Irish traditional music sessions, also called trad sessions or simply sessions, are mostly informal gatherings at which people play Irish traditional music. The Irish language word for "session" is seisiún. This article discusses Irish tune-playing, although "session" can also refer to a singing session or a mixed session (tunes and songs); see the pub session article for a wider discussion of folk music sessions.

Barry Foy's Field Guide to the Irish Music Session defines a session as:

...a gathering of Irish traditional musicians for the purpose of celebrating their common interest in the music by playing it together in a relaxed, informal setting, while in the process generally beefing up the mystical cultural mantra that hums along uninterruptedly beneath all manifestations of Irishness worldwide.
== History ==
Before the 1940s, Irish traditional music (both in Ireland and the diaspora) was typically played in private homes and farmyards and occasionally at dance halls. In Ireland, the UK, and Canada most public houses ("pubs") and taverns were not legally allowed to host music in the early 20th century. This division between folk music at home and popular commercial music in bars held on to some in Eastern Canada, where the name "kitchen party" denotes a gathering of folk musicians.

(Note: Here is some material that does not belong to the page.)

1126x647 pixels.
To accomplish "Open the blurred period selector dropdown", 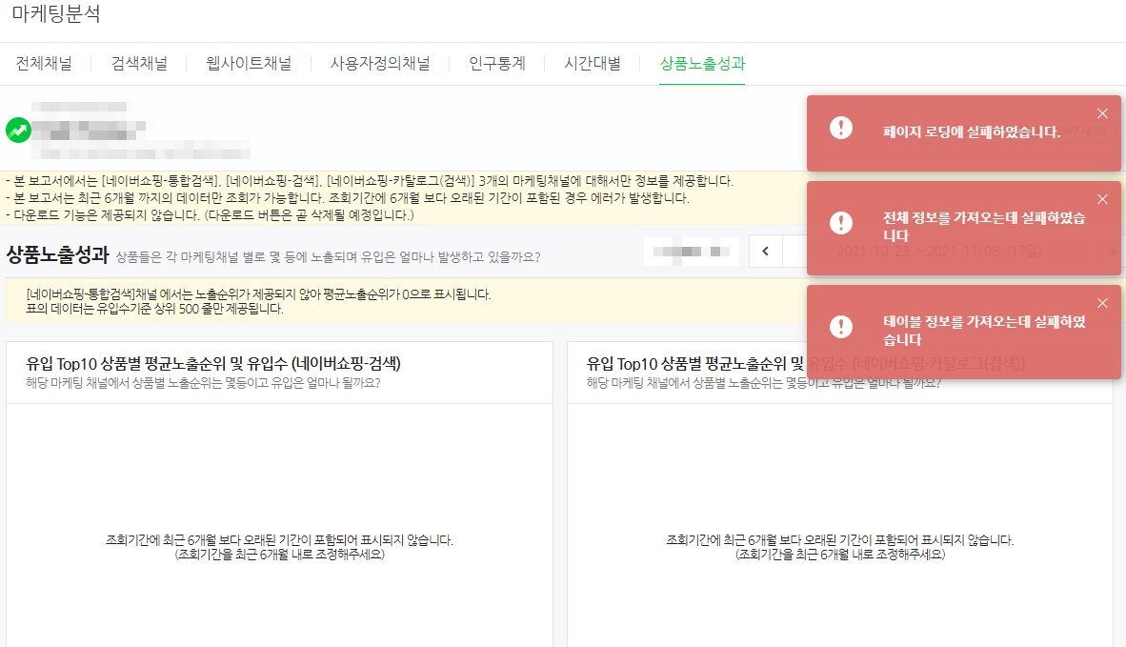I will [x=692, y=252].
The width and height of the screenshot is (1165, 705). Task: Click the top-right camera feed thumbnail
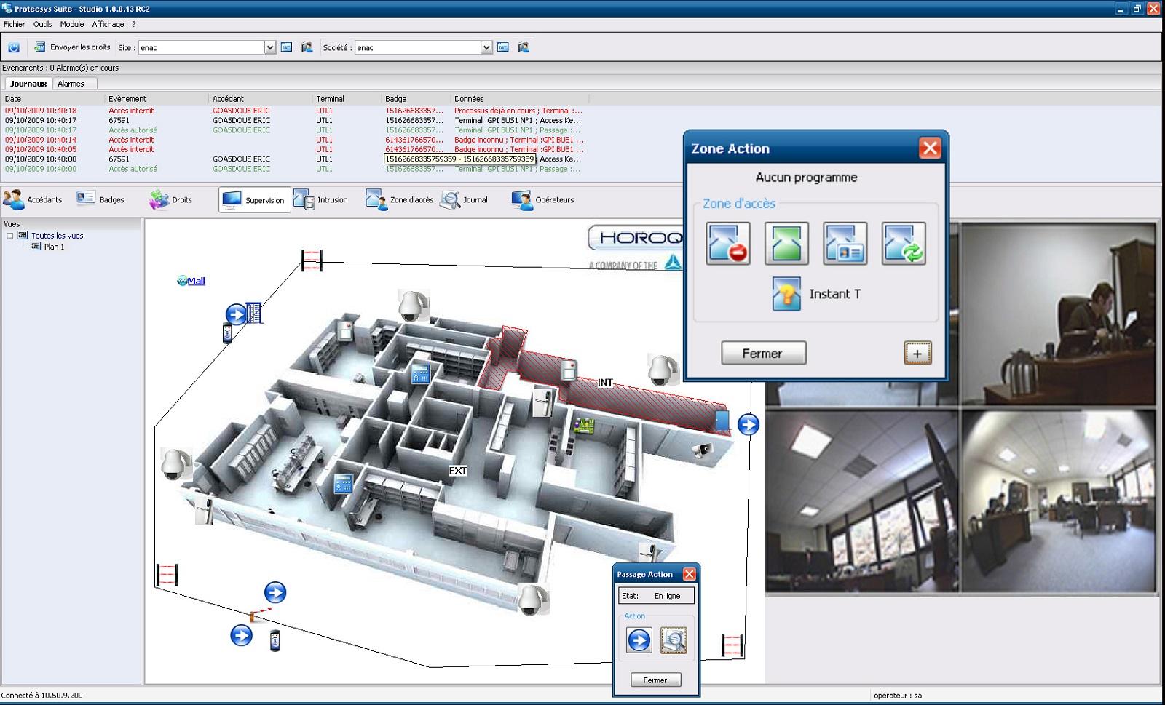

In the post-war era, social dancing developed in new trends based on jazz and later rock and roll, which displaced traditional music from dance halls (a similar trend happened to Central European polka music in North America). The session as understood today was purportedly invented in 1946 at the Devonshire Arms pub in Kentish Town, London, UK by a group of Irish emigrants from the Irish west coast, particularly near the town of Tubbercurry.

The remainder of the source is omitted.